Leaked internal builds of Windows 10 have revealed plans to roll out text messaging from Windows. The connectivity will be managed by Cortana, which will route the text to designated phone running Windows 10. Users will also be able to send texts through Cortana via text-to-speech. This same connectivity will also let Windows phones push missed call notifications to the Windows 10 action center.
The main limitation of this, as with OS X Continuity, is the need to own a compatible phone. That’s not a problem for the Mac because the iPhone is incredible popular, but phones running Windows have always struggled, and those based off Windows 10 aren’t even on store shelves yet.

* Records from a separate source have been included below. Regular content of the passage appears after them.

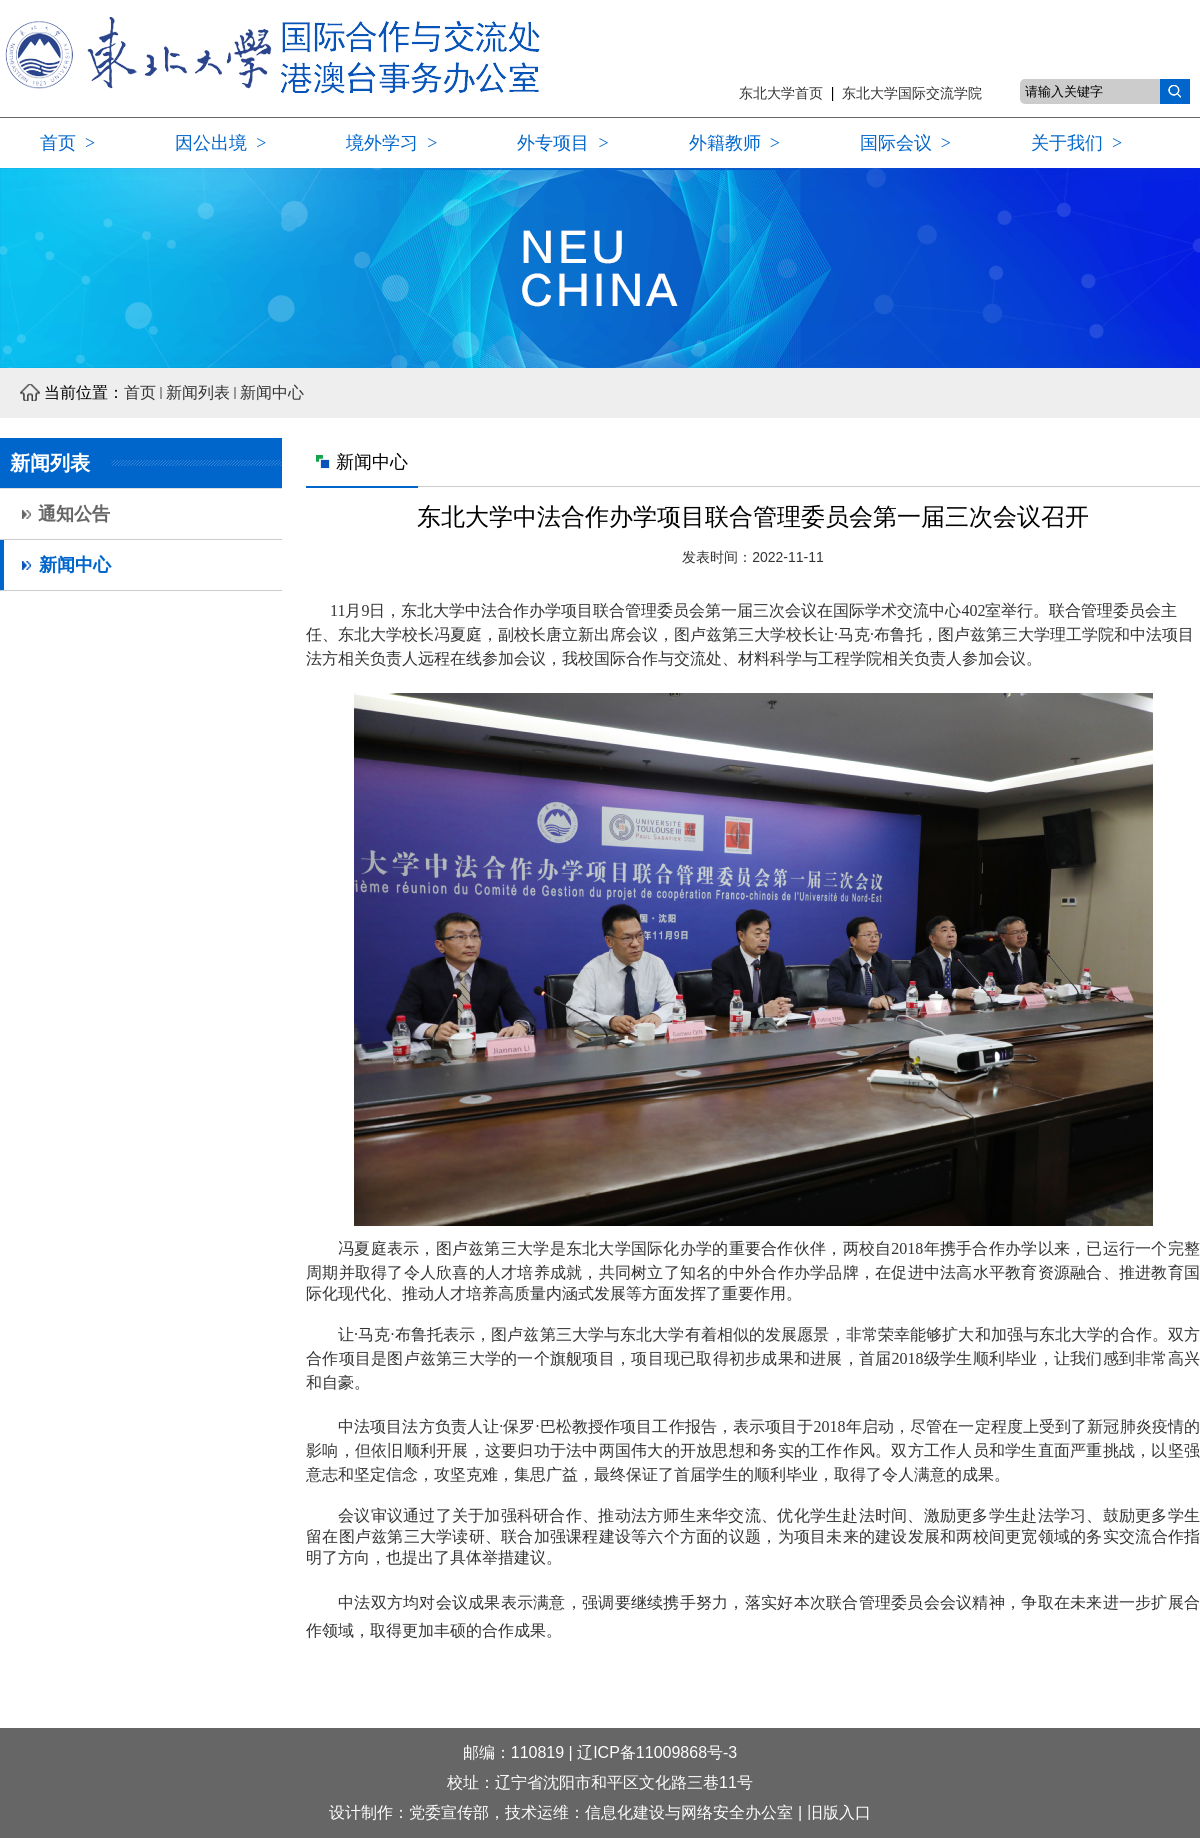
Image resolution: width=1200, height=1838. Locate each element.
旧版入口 (839, 1812)
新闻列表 (198, 392)
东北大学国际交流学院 (912, 93)
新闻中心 (272, 392)
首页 (140, 392)
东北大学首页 (785, 93)
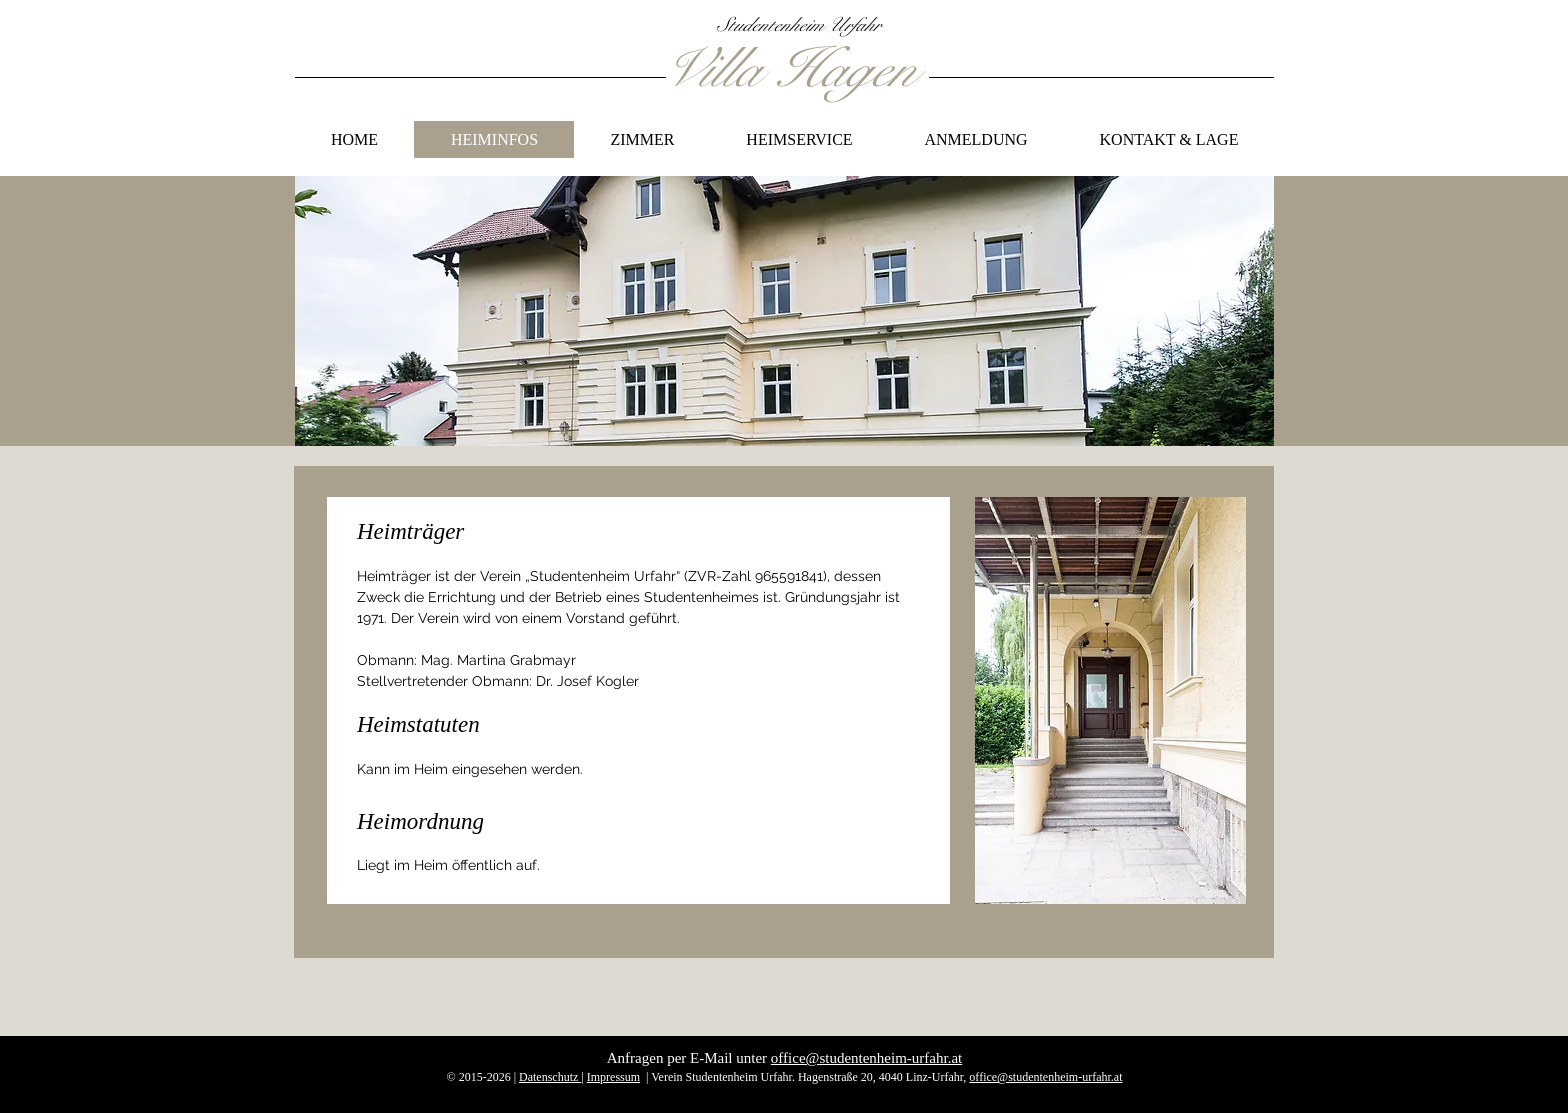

It also seems, at this point, that Microsoft doesn’t plan to emulate iMessage, the proprietary messaging service used to send messages between iOS devices and Macs over mobile data and Wi-Fi rather than SMS. Microsoft does own Skype, of course, which is now integrated into Windows 10 and can be used to send messages. But it doesn’t appear there’s a plan to use it as an SMS replacement – at least not so far. That means texts will always and only be real SMS texts, with the character caps and file sharing limits that implies. Microsoft could always add some form of Skype messaging in the future, and I personally hope it does.
As you might expect, you will need a Microsoft account to use this feature, and Cortana will need to be enabled. Those who have privacy concerns about either will be left in the cold, though they can still rely on a work-around like WhatsApp.
Currently this feature is not entirely functional even for those who are part of the Windows Insider program, and it’s not clear when it’ll be rolled out. Microsoft’s Lumia phones running Windows 10 phones aren’t slated for release until early November.